All you should care about when calling loadResource is it might throw a ResourceLoadException. Not that implementation details fails because of a SQLException - this might change with time too, later on someone might decide to load resources from somewhere else that could fail too.
You just need to load some resources, you need to handle if it fails, and not handle potential MainframeHasCrashedException, FileNotFoundException and the dozen other reasons loading those resources might fail.
Now, when something does fail, it's handy to have the original exception that caused the failure, such as an SQLException - so someone scouring through log files or similar can figure out the cause of the error by inspecting the stacktrace
You shouldn't be tempted to just catch Exception here either, if loadResources could also throw other exceptions , e.g. an UnautorizedException, you might not want to deal with that when you're calling loadResources - you might want to propagate that exception up to other callers that can deal with an UnautorizedException(and perhaps prompt the user for some credentials). a catch(Exception e) would swallow that UnautorizedException that you really can't deal with there.
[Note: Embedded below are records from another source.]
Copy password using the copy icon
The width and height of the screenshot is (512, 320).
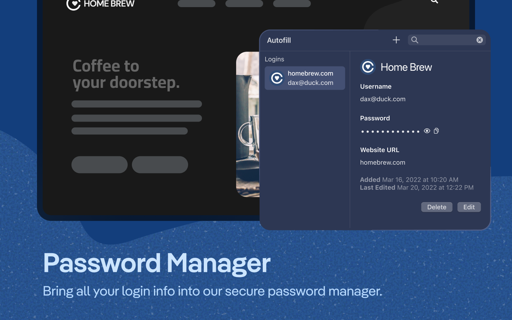coord(436,131)
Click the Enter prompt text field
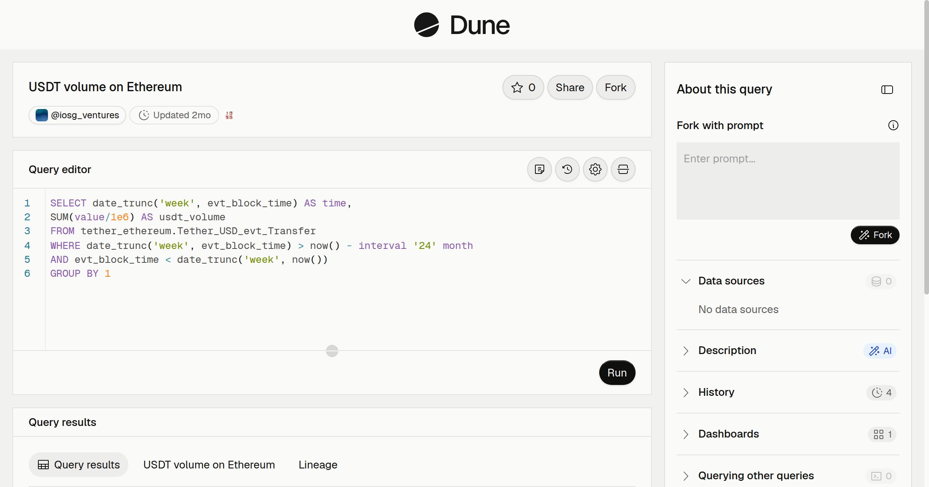This screenshot has width=929, height=487. click(x=788, y=180)
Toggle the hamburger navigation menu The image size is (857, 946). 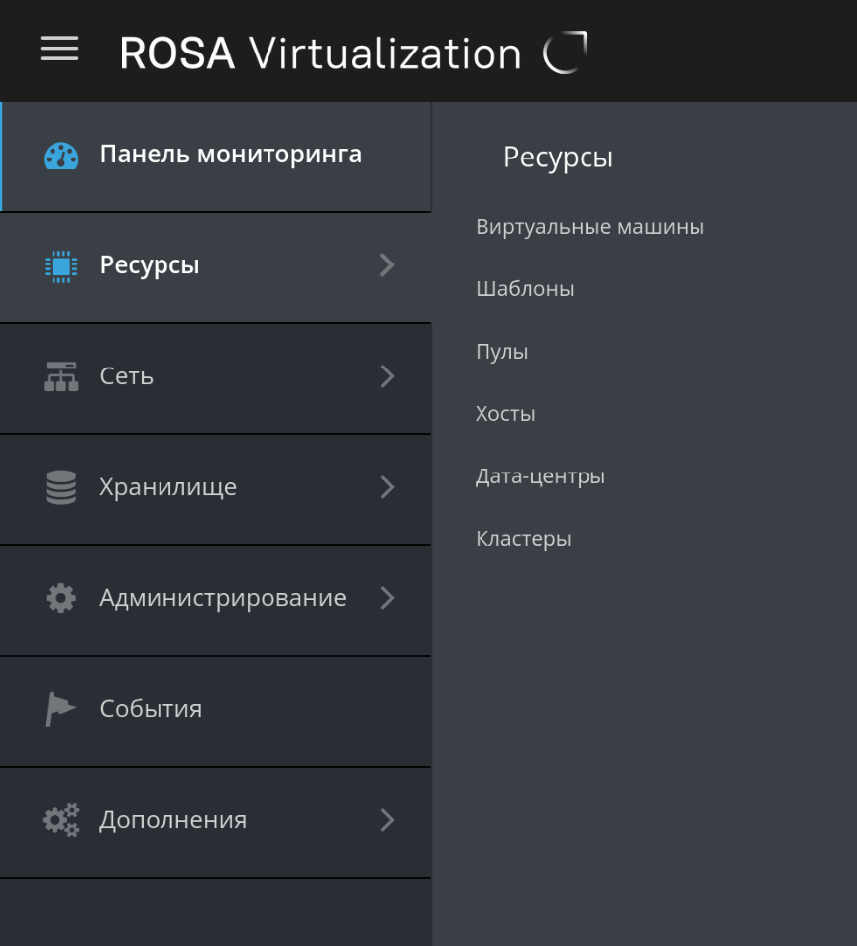pos(59,50)
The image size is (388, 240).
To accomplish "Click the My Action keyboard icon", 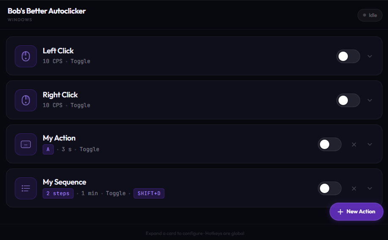I will (26, 144).
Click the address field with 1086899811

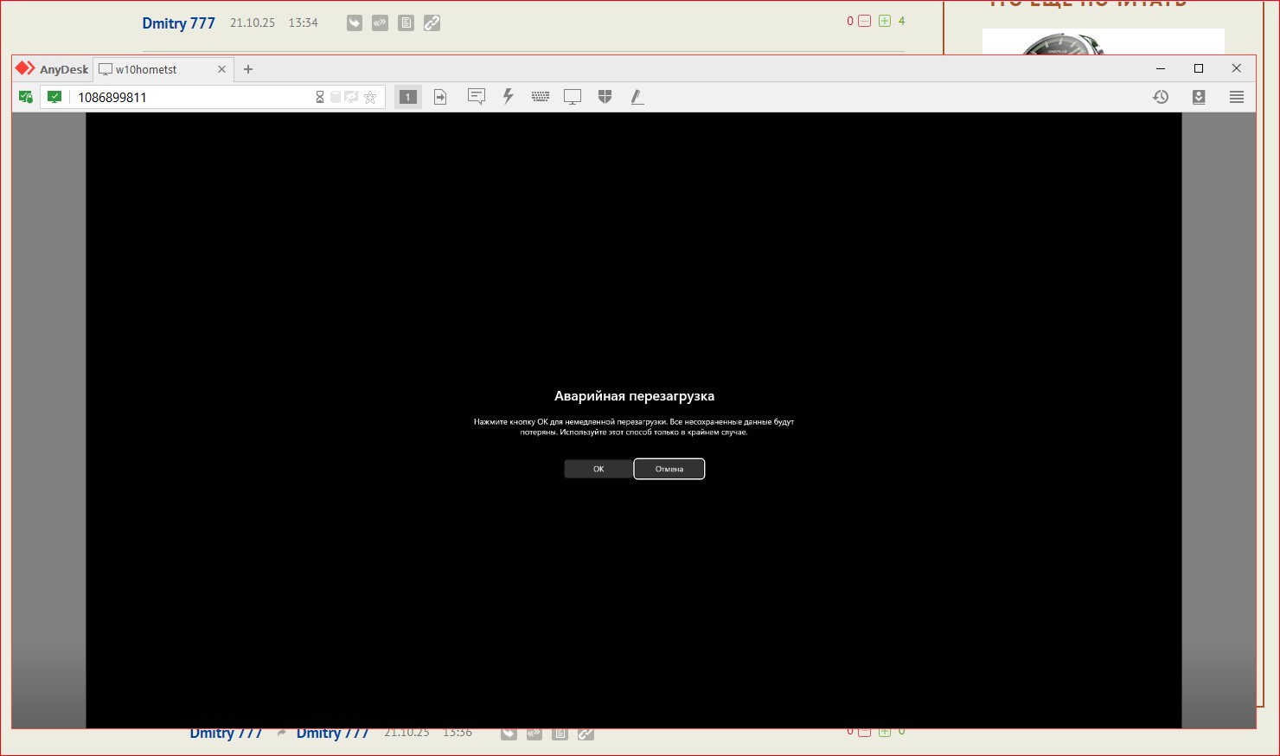pos(190,97)
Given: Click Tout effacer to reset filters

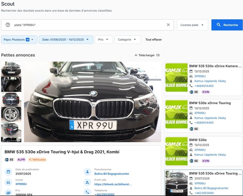Looking at the screenshot, I should [x=153, y=40].
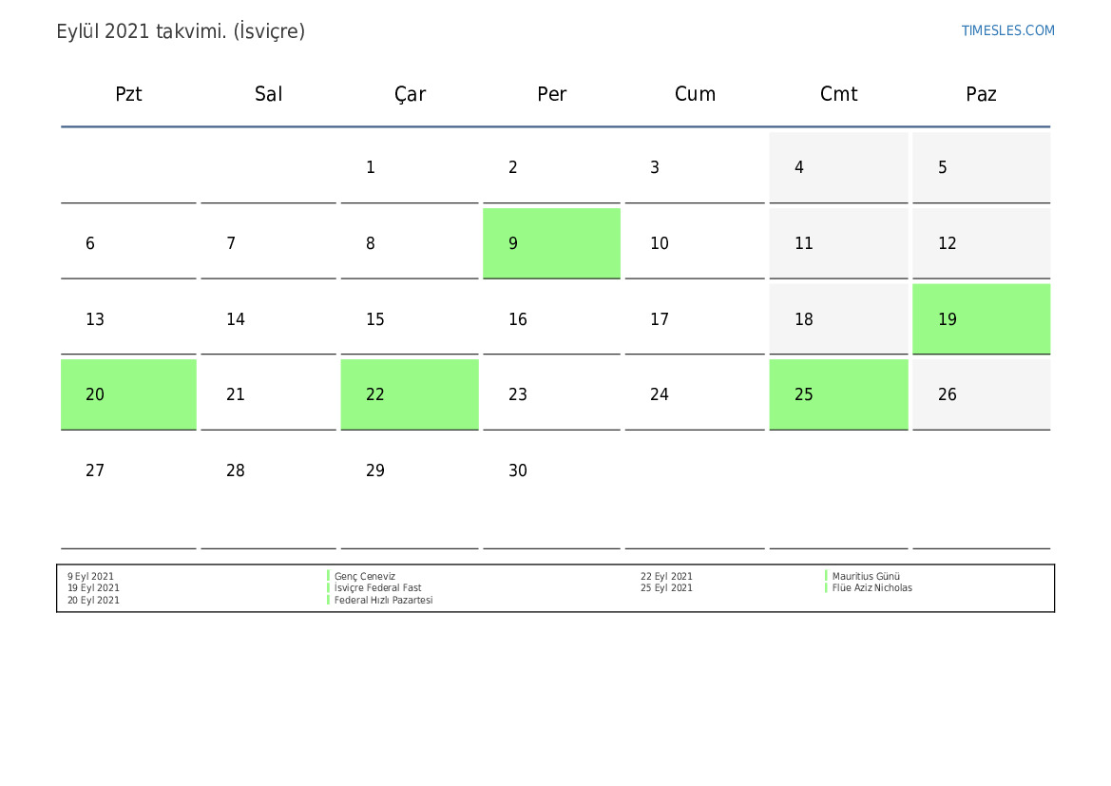Image resolution: width=1111 pixels, height=786 pixels.
Task: Choose the highlighted date 22
Action: point(410,394)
The advantage is that the caller only has to handle a ResourceLoadException instead of SQLException. That way if you later change your data storage to be in a file that accessing it might cause an IOException. You don't have to go back and change the type of Exception that your caller handles. This is useful to your caller because the caller is going to handle either exception the same way.
I think the reason from that sample is that the author wishes to create a uniform interface which isn't dependent on some specific underlying system, like SQL. Hence, he converts the exception to the more general form, leaving the actual implementation transparent to the business logic.
However, in some cases it might be desirable to propagate an error like SQLException. This will be useful in places where one needs to take different actions based on the thrown Exception.
The first benefit is encapsulation. ResourceLoader might be an interface with several implementations (for instance one loading the resources from the database, while another loads them from the file system), where the implementation to use is selected at runtime. Then the caller should be agnostic to the root cause of why loading the resource failed, but might still wish to react to resource load failures. This is particularly useful if the interface declares two different exceptions to be thrown to which the caller might wish to respond differently (for instance, a TransientResourceLoadFailureException, where a retry might suceed, and a PermanentResourceLoadFailureException, where a retry is known not to succeed).
The second benefit of exception chaining is that each exception in the chain may have a different message, which allows to include additional information for debugging. In your case, note that the ResourceLoadException's message contains the name of the resource that could not be loaded, which is not guaranteed to be included in the SQLException, but might be necessary to reproduce the problem (certain databases are not exactly known for specific error messages).
These benefits come at the cost of having to write and maintain the catch blocks. You should decide on a case by case basis whether the benefits justify the cost.
Chaining exception is for debugging purposes.When you get a general exception, you can check if there is a chained lower exception and try to understand why that lower level exception occurred.